Actualité juridique

Règles de cumul d'un emploi d'agent public avec une autre activité

Le 06/12/2011, par La Rédaction de Net-iris, dans Public / Droit Administratif.

Vos réactions...

   

Critères permettant de déterminer si une activité annexe à la fonction publique territoriale est compatible avec l'activité professionnelle principale exercée.

La députée Mme Marie-Jo Zimmermann a interrogé le ministre de l'intérieur, sur les conditions dans lesquelles une personne employée à plein temps dans la fonction publique territoriale pouvait éventuellement être autorisée à avoir une petite activité privée annexe. Plus particulièrement, elle entendait savoir si lorsque le revenu annuel de ladite exploitation agricole était inférieur au tiers du SMIC, il était possible de considérer qu'il s'agissait d'une activité modeste compatible avec un emploi dans la fonction publique territoriale.

Selon l'article 25 de la loi (n°83-634) du 13 juillet 1983, dite Le Pors, relatif aux droits et obligations des fonctionnaires, les fonctionnaires et agents non titulaires de droit public consacrent l'intégralité de leur activité professionnelle aux tâches qui leur sont confiées et qu'ils ne peuvent exercer à titre professionnel une activité privée lucrative de quelque nature que ce soit. Toutefois, des dérogations existent. Elles sont fixées par le décret (n°2007-658) du 2 mai 2007 relatif au cumul d'activités des fonctionnaires, des agents non titulaires de droit public et des ouvriers des établissements industriels de l'Etat.
Ce texte décrit les différentes possibilités de cumul d'activités ouvertes aux fonctionnaires, aux agents non titulaires de droit public et aux ouvriers des établissements industriels de l'Etat, dans le respect du fonctionnement normal, de l'indépendance et de la neutralité du service.

Selon le ministère de l'Intérieur, dans une réponse ministérielle du 25 octobre 2011 (JOAN Q. n°109868), deux types d'activités agricoles sont autorisées aux fonctionnaires.

Toutes les activités agricoles non constituées sous forme sociale, qui revêtent un caractère accessoire et ne s'exercent pas dans un cadre commercial sont autorisées.
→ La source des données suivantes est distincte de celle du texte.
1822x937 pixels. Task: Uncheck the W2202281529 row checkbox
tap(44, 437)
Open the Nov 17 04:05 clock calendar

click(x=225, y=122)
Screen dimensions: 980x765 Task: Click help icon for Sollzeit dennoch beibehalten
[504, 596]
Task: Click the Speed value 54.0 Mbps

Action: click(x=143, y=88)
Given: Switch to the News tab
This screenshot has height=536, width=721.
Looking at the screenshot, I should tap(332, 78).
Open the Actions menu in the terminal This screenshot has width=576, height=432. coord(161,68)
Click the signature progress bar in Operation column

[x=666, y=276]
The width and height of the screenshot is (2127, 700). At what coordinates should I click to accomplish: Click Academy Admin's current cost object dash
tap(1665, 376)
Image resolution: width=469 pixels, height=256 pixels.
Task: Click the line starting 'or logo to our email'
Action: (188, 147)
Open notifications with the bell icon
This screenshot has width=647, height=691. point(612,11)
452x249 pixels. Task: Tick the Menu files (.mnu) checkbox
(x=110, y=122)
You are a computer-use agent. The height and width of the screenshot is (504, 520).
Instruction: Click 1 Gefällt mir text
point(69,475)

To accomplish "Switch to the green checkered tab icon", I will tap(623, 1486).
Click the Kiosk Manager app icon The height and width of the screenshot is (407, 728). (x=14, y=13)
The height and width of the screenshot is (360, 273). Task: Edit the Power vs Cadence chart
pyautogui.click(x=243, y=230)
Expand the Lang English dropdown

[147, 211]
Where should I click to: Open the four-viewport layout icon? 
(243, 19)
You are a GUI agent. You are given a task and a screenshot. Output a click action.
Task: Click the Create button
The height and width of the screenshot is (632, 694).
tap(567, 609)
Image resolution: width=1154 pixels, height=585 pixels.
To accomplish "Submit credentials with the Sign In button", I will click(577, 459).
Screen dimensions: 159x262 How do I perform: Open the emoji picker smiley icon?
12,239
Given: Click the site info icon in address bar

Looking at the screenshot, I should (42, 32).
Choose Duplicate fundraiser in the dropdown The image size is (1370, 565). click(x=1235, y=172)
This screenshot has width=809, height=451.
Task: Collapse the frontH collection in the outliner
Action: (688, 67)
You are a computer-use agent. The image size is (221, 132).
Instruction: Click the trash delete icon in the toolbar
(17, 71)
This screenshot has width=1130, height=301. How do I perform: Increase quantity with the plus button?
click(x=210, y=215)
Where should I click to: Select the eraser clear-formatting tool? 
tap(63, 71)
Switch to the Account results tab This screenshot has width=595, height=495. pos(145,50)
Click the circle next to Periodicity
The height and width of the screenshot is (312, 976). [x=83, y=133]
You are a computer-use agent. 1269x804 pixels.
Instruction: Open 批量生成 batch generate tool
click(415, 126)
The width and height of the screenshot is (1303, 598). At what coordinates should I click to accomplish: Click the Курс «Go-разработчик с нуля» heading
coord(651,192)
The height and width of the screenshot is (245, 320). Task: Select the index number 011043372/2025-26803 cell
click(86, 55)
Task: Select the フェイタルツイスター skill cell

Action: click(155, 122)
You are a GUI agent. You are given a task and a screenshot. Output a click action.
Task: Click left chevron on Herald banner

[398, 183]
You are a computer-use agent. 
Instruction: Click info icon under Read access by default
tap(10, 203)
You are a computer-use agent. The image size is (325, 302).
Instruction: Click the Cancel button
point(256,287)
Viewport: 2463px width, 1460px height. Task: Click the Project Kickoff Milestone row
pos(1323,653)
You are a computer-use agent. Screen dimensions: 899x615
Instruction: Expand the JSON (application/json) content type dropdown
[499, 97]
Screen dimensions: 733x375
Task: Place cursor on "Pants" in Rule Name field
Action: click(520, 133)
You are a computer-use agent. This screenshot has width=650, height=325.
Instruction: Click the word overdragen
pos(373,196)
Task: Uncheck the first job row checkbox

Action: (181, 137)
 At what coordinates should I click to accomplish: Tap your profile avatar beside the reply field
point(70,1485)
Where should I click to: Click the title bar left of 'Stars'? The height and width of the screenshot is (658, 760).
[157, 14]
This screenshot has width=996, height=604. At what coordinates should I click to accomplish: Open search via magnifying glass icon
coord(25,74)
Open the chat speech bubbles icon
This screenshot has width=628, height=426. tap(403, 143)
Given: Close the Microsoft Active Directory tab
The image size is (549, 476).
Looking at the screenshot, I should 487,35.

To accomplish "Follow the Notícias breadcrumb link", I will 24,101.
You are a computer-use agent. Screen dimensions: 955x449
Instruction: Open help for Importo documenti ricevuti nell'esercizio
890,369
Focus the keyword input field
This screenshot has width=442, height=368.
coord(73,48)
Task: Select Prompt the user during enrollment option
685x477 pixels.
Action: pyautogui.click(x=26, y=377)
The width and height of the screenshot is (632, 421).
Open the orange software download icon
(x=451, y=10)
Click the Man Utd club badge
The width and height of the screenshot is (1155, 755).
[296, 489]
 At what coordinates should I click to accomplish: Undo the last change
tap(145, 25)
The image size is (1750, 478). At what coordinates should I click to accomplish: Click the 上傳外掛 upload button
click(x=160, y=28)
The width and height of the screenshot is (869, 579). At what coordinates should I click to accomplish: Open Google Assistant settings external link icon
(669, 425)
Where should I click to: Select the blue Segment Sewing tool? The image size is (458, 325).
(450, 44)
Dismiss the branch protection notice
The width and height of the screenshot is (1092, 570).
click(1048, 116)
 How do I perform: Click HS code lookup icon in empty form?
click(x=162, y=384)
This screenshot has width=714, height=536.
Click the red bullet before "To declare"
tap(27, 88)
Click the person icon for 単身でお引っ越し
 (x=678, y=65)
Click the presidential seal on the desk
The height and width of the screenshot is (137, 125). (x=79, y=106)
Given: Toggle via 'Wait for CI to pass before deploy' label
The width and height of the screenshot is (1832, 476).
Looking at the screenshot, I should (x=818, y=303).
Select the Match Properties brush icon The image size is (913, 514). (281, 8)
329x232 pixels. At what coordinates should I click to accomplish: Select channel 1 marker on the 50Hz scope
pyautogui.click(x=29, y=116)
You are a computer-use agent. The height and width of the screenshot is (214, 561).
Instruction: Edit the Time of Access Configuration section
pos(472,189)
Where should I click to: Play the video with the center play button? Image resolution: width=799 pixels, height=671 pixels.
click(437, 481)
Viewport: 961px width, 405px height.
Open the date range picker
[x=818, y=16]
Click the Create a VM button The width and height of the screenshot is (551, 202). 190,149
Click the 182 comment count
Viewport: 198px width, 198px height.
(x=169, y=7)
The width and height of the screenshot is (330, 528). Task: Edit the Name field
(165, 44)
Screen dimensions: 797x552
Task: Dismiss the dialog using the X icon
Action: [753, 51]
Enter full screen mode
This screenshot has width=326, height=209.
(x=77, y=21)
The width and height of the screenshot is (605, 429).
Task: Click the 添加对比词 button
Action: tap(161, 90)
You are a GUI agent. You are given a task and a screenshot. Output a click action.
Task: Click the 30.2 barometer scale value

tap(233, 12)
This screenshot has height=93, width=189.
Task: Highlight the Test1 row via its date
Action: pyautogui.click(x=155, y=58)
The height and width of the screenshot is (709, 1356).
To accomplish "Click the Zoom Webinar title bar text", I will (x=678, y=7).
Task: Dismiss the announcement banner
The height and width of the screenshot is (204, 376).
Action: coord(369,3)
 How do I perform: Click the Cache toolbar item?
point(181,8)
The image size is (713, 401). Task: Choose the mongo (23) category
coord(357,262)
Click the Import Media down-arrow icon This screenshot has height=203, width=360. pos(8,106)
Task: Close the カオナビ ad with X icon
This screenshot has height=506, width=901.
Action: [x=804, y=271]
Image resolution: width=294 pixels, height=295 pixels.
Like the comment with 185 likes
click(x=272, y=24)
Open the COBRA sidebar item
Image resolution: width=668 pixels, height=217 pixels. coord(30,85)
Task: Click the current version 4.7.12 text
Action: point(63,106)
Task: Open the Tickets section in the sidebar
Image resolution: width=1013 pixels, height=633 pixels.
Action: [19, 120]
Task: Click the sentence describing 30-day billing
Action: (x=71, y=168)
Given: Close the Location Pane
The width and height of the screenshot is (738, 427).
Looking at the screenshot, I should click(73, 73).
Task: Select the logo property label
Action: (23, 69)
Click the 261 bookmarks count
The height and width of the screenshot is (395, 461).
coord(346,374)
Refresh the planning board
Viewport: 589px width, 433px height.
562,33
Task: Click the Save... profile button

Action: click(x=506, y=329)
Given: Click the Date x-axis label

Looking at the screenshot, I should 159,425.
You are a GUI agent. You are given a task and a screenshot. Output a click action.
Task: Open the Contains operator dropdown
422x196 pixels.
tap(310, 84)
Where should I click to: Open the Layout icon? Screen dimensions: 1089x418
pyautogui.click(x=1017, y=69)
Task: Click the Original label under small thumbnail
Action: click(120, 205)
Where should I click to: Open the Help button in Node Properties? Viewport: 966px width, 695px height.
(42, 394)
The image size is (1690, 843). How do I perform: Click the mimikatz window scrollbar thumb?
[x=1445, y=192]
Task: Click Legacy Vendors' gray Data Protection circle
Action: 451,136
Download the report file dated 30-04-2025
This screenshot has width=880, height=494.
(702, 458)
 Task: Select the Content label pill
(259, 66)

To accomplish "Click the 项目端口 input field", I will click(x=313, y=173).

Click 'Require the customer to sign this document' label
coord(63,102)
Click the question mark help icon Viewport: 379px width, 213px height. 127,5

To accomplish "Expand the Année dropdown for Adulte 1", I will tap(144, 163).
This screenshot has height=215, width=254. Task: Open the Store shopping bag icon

Il peut s'agir, à titre d'exemple, d'un agent public qui possède un patrimoine agricole de dimension modeste (cultures de petite taille, cultures vivrières...) et qui souhaiterait entretenir ce patrimoine au moyen de la vente des produits qu'il en retire, ou bien profiter de ses loisirs pour se constituer des ressources financières accessoires, sans que cette activité le conduise à créer une société civile ou commerciale.

Le second type d'activité agricole susceptible d'être autorisé est celui exercé dans des exploitations constituées sous forme de société civile ou commerciale, sous réserve que l'agent public ne participe pas aux organes de direction d'une telle société, sauf lorsqu'il s'agit de la gestion de son patrimoine personnel et familial.
Cette liberté de gestion vise notamment à protéger la transmission des biens familiaux, dans le cas par exemple où un agent public se retrouve le conjoint survivant d'un exploitant agricole, ou bien l'héritier d'une exploitation de ce type.
Dans tous les autres cas, la création d'une société civile ou commerciale pour exercer une activité agricole n'est autorisée, pour une période limitée, que dans les conditions du cumul d'activités au titre de la création, de la reprise et de la poursuite d'activités au sein d'une entreprise.

Etant donné que l'appréciation du caractère accessoire de l'activité est effectuée au cas par cas dans le cadre des dispositions fixées par le décret, il n'existe pas de façon générale un revenu annuel de l'exploitation qui servirait de référence.